A question on vector space over an infinite field [duplicate]

Short answer: No.

Long answer: No. Assume that our vectorspace $V$ is a finite union of proper subspaces, hence $$V=\bigcup_{i=1}^n U_i.$$

Now, pick a non-zero vector $x\in U_1$, and pick another vector $y\in V\,\backslash U_1$.

There are infinitely many vectors $x+ky$, where $k\in K^*$ ($K$ is our infinite field). Note that $x+ky$ is not in $U_1$, hence must be contained in some $U_j$ where $j\neq 1$.

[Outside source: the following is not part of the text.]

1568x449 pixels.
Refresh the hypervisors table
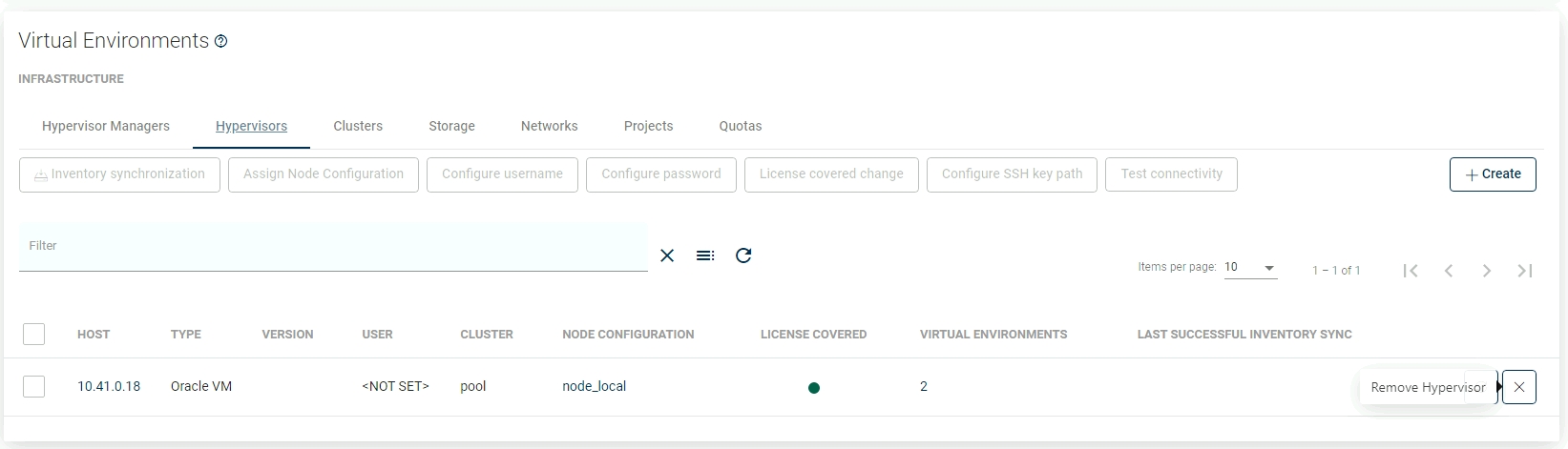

Then since $k\in K^*$, we can have $x+k_1y,x+k_2y\in U_j$, which implies that it also contains $y$ and hence also $x$, hence $U_1\subset U_j$. Hence $$V=\bigcup_{i=2}^n U_i.$$ Evidently, this can be continued, hence a contradiction arises.

Denote by $K$ the field over which $V$ is a vector space. Suppose the answer is true and consider write $V=\bigcup\limits_{i=1}^{n} V_i$, where $V_i$ are proper subspaces of $V$ and $n \in \mathbb{N}$ is minimal.

Because $n$ is minimal, there exists an element $v_n \in V_n \setminus \bigcup\limits_{i=1}^{n-1}V_i $. There exists also an element $v \in \bigcup\limits_{i=1}^{n-1}V_i \setminus V_n$.

Now if we look at the infinite set $M=\{ v_n+k \cdot v : k \in K \}$, using Pigeonhole Principle we can see that there exists $i \in \{ 1, \dots, n\}$ such that $|M \cap V_i|\geq 2$ (we can actually say that the cardinal is infinite, but we don't need that for the rest of the proof).

If $V_n \cap M$ contains some element other than $v_n$, then there exists $k \in K \setminus \{ 0 \}$ such that $k \cdot v \in V_n$, which contradicts the choice of $v$.

If $V_i \cap M$ has more than two elements for some $i \in \{1,\dots, n-1\}$ then, looking at their difference, we obtain that $v_n \in V_i$ which contradicts the choice of $v_n$.

Therefore, $V$ is never a finite union of proper subspaces.

Edit: Repetition was not intended, I was posting while BlackAdder posted.